In any other week, the runner-up would have been lauded as not only is the Jason Furlong-ridden Tobias (308.5) owned by Scarteen’s Chris Ryan, one of the founders of the Young Eventhorse Series and its predecessor the Future Event Horse League, but he is also a rare full-thoroughbred competing against sport horses. There were the only two to qualify for Dublin from this class.

Tobias, who finished second in the Treo Eile-sponsored thoroughbred league at the Stepping Stones to Success league at Wexford Equestrian earlier in the year, is by the 2010 winner of Irish St Leger, Sans Frontieres (by Galileo), and was bred by William Neville out of the unraced Shernazar mare Moon Approach who is the dam of three winners on the track.

On the road

Tottenham competed at both Forth Mountain and Tullylish prior to Scarteen and next Wednesday she will be heading to Rincoola for the fourth and final leg of the Series. She campaigned Slieve Callan Gael throughout 2021, ending the year with a win in the four-year-old section of the Horse Sport Ireland dressage autumn development series final at Greenogue in December.
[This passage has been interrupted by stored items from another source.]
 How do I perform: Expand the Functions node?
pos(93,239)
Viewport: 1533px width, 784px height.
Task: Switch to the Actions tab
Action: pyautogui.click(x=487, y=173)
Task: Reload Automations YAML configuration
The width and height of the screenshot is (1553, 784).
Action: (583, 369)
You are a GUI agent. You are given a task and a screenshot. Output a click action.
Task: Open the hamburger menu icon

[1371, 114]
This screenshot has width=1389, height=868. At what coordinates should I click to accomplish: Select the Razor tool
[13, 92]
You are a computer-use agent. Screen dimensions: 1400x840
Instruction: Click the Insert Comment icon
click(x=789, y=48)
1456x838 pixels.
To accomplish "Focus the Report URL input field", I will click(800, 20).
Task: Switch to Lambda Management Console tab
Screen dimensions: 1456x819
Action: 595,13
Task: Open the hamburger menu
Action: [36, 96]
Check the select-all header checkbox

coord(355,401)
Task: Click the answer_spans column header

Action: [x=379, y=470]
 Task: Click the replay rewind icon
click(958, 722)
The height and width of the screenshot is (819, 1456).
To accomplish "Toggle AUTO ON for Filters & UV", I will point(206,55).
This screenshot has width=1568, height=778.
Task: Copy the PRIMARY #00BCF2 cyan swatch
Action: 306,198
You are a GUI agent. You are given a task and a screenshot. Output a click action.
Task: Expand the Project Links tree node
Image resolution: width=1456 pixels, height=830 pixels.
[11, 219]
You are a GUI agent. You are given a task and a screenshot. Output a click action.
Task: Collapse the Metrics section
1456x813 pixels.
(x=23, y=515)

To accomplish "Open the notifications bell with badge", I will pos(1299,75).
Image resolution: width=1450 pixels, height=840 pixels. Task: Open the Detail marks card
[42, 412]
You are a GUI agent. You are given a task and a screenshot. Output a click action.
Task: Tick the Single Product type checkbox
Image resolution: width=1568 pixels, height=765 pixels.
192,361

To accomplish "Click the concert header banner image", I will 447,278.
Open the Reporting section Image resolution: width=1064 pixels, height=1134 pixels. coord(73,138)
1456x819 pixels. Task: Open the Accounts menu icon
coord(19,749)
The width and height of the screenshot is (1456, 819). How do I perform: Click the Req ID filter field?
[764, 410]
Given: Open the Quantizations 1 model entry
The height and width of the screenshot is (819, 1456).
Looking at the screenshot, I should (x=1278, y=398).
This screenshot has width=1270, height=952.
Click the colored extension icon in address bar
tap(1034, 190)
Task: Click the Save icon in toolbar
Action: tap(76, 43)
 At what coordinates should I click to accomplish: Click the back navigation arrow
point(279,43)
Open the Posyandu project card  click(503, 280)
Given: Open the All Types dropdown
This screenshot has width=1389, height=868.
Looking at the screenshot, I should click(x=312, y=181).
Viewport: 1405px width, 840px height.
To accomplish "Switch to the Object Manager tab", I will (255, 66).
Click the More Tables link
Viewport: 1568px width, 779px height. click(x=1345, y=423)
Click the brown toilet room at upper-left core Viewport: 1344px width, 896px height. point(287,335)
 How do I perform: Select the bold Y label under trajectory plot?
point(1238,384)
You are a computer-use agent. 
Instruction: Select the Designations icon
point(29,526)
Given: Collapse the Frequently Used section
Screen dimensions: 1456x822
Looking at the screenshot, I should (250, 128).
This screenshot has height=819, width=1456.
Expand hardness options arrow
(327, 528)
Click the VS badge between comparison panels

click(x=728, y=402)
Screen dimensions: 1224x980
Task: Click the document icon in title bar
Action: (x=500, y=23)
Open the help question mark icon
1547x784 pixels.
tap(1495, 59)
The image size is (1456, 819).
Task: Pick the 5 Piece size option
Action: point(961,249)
Slieve Callan Solice was only broken in December but then he and his full-brother competed in the starter stakes/combined training league run by the Western Region of Eventing Ireland earlier in the year. “I’m not doing as much dressage as before – which had me on the road a lot – and am now concentrating on show jumping which I can do a lot closer to home in Marie Burke’s,” said Tottenham who, apart from Wednesday, spent this week coaching at the Co Clare Pony Club camp at Ennis showgrounds.

“I was very disappointed with Solice’s flat-work marks at Tullylish but Sarah gave me a few pointers which I worked hard on and that effort paid off. I travel everywhere on my own but did spend the night before Tullylish with Sarah which broke the journey. It has been very handy at the qualifiers to have my sisters, and their team of helpers, to give me a hand.”

Tottenham has entered both horses in next weekend’s Burghley Young Event Horse qualifier at Tattersalls show where her sister Suzanne, mother of Wednesday’s Junior/Young Event horse class winner Amy Ennis-Crosbie, has also entered a Tyson four-year-old.

Niamh is married to George Tottenham and they have two children, Charlie (seven) and Sam (six). As George works off the farm for a sustainable energy firm, she also looks after the cattle as well as the children and horses.

Sadly, GI Miz Minx, the dam of Wednesday’s winners, had to be put down early this year. The 2003 Courage II mare had amassed 111 Show Jumping Ireland points under Niamh before an injury picked up in the field forced her retirement to stud.